Dr. Tran Hang Ly berbicara dengan reporter Dan Tri (Foto: Vinh Khang).
Selain merancang dan membangun program pendidikan keterampilan hidup yang lebih komprehensif, serta menyediakan pelatihan yang lebih komprehensif dan terspesialisasi bagi para guru, Bapak Hao mengatakan bahwa materi ini perlu dimasukkan ke dalam kurikulum sesi kedua. Pencantuman materi ini ke dalam kurikulum sesi kedua akan memastikan durasi dan waktu yang memadai untuk membekali siswa dengan keterampilan-keterampilan penting.
Berbagi pandangan yang sama, Dr. Tran Hang Ly, Fakultas Psikologi Pendidikan, Universitas Vinh, mengatakan bahwa sekolah perlu mengintegrasikan pendidikan emosional dan moral ke dalam kurikulum, terutama dalam mata pelajaran keterampilan hidup.
Sekolah hendaknya menyelenggarakan kegiatan ekstrakurikuler, proyek komunitas, atau simulasi sehingga siswa belajar berempati, menyelesaikan konflik, dan campur tangan saat mereka melihat teman dalam kesulitan.

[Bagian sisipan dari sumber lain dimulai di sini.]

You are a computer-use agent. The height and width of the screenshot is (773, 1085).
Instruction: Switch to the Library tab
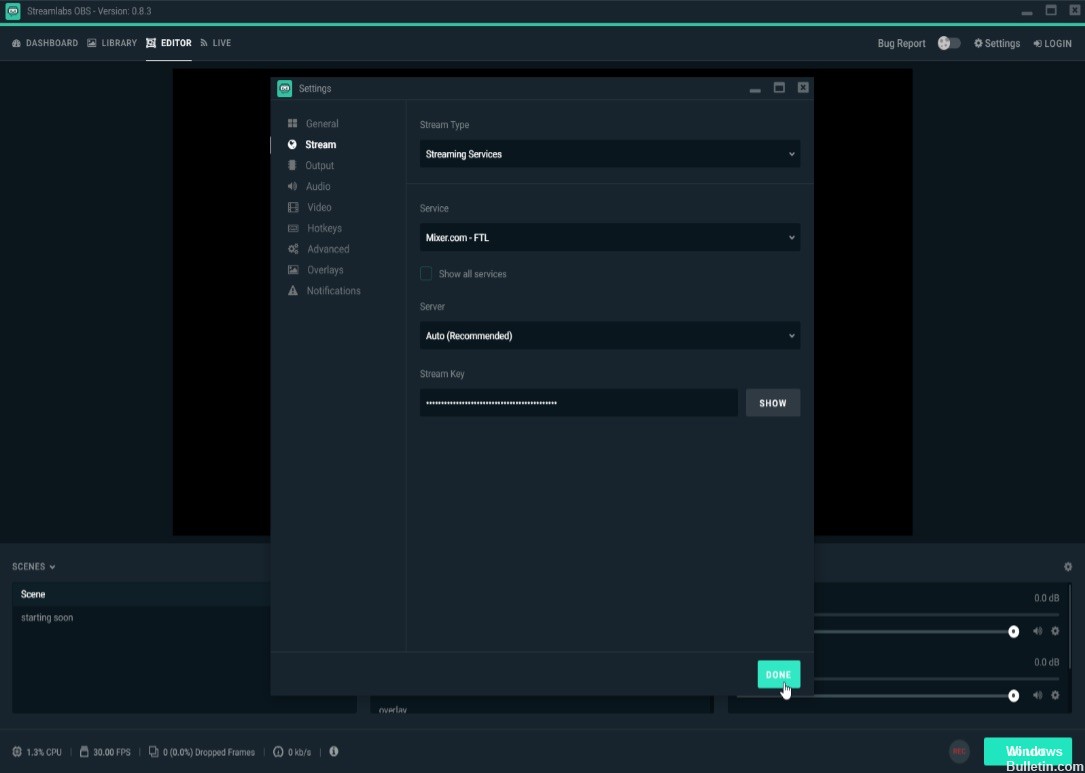pos(112,43)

Selain itu, guru perlu menjadi pembimbing dan pengarah agar siswa memahami dengan jelas nilai-nilai kehidupan yang positif dan tahu bagaimana membantu dan berbagi dengan orang lain.
Namun, menurut Dr. Ly, keluarga adalah fondasi pertama dan terpenting dalam membentuk kepribadian dan emosi anak. Orang tua perlu menciptakan lingkungan yang penuh kasih sayang, mendengarkan, dan berbagi dengan anak-anak mereka. Menghabiskan waktu untuk berbicara dan mendiskusikan berbagai isu kehidupan dengan anak-anak akan membantu mereka merasa diperhatikan dan berempati.

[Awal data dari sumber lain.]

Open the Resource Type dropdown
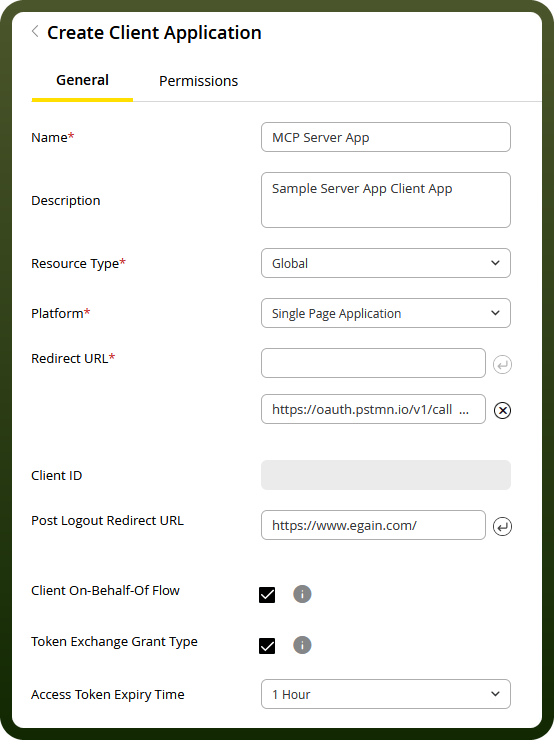Screen dimensions: 554x740 (386, 263)

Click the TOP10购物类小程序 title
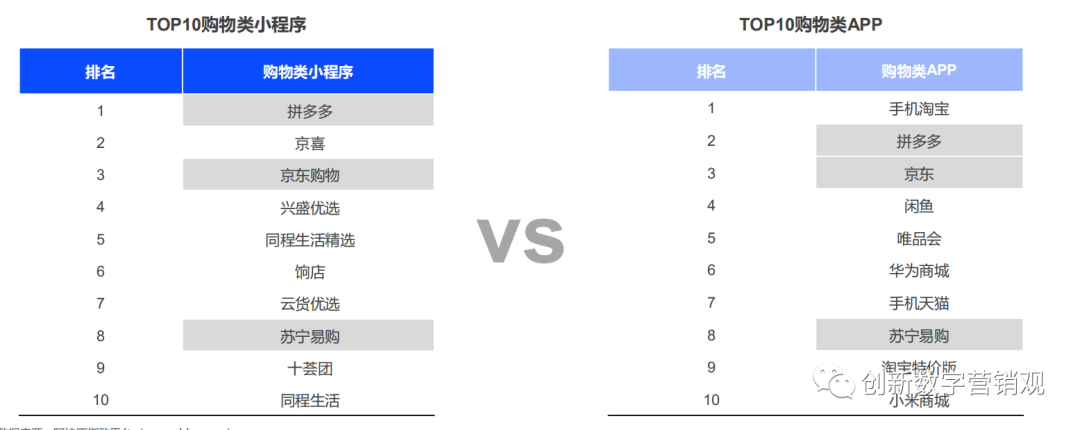[226, 25]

Program ekstrakurikuler di Sekolah Menengah Hung Dung, provinsi Nghe An (Foto: Halaman Penggemar Sekolah).
“Orang tua perlu menjadi panutan yang baik dalam memperlakukan orang lain, segera menanggapi ketidakadilan, dan membimbing anak-anak dalam tanggung jawab sosial,” ujar Dr. Tran Hang Ly.
Dokter psikologi wanita itu juga berpendapat bahwa jejaring sosial dan media punya pengaruh besar terhadap kaum muda, sehingga perlu ada pengelolaan dan arahan yang jelas terhadap konten di platform tersebut.
Organisasi sosial dan media perlu mendorong penyebaran kebaikan dan teladan positif di masyarakat. Membangun kampanye media tentang kisah-kisah kehidupan yang baik dan penuh kasih akan membantu siswa menyadari nilai berbagi dan membantu mereka yang kurang mampu.
Menurut Dr. Tran Hang Ly, perlu diciptakan kesempatan dan lingkungan bagi siswa untuk berpartisipasi dalam kegiatan kemasyarakatan, mendorong mereka untuk menunjukkan kepedulian dan menolong orang lain dalam kehidupan nyata, bukan hanya melalui jejaring sosial.